El pasado 14 de mayo, YPF volvió a aumentar el precio de sus combustibles, menos de diez días después de haber anunciado una baja. Esta medida, que afectó tanto a las naftas como al gasoil, sorprendió a los automovilistas y generó críticas por la incoherencia de la política oficial en torno a los precios energéticos.
Los incrementos fueron discretos pero concretos: 0,22% para la nafta súper, 0,19% para la premium, 0,46% en el gasoil y 0,40% en el diésel de mayor calidad.

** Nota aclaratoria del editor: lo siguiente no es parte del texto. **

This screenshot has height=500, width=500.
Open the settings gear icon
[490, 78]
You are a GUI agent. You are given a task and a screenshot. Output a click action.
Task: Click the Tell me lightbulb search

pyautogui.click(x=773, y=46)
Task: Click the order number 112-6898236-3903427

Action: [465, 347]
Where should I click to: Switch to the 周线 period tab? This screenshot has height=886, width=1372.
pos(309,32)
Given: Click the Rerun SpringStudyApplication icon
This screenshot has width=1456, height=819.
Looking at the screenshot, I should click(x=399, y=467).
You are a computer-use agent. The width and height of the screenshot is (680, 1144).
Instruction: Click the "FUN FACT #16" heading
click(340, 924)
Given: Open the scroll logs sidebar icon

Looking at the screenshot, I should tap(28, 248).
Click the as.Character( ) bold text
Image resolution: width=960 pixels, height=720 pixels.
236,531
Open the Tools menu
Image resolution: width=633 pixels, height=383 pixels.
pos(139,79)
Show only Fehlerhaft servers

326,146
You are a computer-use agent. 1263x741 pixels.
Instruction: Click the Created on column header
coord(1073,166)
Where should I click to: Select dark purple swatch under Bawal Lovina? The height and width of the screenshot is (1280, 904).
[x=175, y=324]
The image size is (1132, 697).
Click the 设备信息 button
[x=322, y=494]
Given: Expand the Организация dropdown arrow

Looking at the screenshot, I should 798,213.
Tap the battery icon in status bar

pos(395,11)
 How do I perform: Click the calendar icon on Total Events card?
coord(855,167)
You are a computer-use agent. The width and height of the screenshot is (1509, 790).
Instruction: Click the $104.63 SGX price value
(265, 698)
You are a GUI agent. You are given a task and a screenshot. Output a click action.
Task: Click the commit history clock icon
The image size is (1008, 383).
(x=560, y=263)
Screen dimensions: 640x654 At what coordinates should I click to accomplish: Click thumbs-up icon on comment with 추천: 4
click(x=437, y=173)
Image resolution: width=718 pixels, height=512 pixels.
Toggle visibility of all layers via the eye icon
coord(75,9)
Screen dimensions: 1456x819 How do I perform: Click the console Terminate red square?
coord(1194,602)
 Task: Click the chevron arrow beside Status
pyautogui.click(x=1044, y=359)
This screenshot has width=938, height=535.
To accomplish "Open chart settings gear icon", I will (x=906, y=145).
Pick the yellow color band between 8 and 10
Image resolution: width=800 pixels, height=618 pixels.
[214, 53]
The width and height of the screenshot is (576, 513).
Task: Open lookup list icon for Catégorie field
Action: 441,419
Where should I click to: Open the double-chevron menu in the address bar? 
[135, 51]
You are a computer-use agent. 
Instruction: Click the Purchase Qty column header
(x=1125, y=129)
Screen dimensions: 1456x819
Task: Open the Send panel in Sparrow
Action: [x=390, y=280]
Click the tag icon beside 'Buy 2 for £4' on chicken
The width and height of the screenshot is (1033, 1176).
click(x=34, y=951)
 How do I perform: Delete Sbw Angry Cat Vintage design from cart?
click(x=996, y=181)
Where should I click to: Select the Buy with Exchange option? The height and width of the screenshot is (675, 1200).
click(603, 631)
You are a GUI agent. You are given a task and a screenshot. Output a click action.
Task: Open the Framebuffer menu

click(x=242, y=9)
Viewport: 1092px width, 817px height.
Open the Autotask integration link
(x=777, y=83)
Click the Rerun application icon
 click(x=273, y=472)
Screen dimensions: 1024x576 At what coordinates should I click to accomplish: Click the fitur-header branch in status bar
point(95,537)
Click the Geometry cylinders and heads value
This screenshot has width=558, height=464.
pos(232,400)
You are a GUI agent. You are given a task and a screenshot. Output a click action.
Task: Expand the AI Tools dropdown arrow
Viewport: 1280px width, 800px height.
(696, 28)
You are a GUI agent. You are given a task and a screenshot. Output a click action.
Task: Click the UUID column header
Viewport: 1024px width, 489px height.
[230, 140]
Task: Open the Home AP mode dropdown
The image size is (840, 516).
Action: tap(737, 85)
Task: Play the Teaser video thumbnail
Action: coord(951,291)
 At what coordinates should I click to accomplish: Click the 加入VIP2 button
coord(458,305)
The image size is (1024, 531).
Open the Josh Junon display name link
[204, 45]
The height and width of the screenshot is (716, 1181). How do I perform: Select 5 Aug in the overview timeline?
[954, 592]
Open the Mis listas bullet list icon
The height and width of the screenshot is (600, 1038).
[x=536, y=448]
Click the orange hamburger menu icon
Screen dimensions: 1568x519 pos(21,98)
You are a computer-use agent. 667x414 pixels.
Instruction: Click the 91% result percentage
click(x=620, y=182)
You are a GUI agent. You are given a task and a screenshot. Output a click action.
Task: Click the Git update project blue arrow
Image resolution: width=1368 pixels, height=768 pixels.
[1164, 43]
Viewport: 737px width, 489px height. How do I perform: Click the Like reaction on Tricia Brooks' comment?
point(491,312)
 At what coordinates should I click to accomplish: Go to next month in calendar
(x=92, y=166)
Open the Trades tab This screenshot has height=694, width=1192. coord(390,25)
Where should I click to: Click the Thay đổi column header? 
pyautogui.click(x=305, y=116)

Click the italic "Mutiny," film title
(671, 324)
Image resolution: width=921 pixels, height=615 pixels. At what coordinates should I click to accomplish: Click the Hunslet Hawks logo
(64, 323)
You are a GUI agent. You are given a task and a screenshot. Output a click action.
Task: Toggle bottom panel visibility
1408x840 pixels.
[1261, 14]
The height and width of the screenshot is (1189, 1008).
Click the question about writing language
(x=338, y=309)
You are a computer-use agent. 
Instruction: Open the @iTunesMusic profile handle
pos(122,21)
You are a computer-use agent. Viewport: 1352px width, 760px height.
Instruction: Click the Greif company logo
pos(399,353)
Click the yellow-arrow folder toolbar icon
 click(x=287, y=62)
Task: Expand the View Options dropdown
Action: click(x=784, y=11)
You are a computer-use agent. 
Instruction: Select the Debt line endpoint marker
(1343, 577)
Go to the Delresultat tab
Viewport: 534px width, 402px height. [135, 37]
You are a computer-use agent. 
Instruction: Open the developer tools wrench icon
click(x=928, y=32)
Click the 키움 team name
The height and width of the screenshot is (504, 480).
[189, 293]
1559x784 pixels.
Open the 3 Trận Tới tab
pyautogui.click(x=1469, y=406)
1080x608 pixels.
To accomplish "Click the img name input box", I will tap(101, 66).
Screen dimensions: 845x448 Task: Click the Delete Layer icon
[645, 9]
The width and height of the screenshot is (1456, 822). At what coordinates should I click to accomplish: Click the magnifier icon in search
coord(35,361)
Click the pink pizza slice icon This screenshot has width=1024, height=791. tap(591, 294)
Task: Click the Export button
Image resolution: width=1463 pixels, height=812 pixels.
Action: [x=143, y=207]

Aunque parezcan valores menores, el cambio representó una suba directa en los surtidores, justo después de una comunicación gubernamental que prometía lo contrario.
La suba se justificó en el aumento que el Gobierno aplicó el 13 de mayo a los precios de los biocombustibles, insumos obligatorios en la mezcla de combustibles líquidos. El bioetanol subió 2%, y el biodiesel un 5%. Estos incrementos fueron trasladados inmediatamente al consumidor, sin ninguna medida de amortiguación.
El contexto no ayuda: el Ejecutivo venía de anunciar una baja de precios a principios de mes, en un intento por mostrar señales positivas en la lucha contra la inflación. Sin embargo, la medida duró poco, y este nuevo ajuste contradijo ese mensaje, generando una sensación de improvisación que fue criticada incluso por especialistas del sector.
Además, se amplió la brecha entre YPF y otras marcas como Shell y Axion, pasando del 2%-3% histórico a más del 6%. A pesar de que los valores del petróleo se mantuvieron estables o incluso más bajos que en abril, el aumento se aplicó igual.
En paralelo, durante el primer trimestre del año, el Ministerio de Economía resignó una recaudación de 601 millones de dólares al no actualizar los impuestos a los combustibles, como parte de su estrategia de desinflación. Pero con decisiones contradictorias como esta, el impacto en los bolsillos persiste y la credibilidad oficial se desgasta.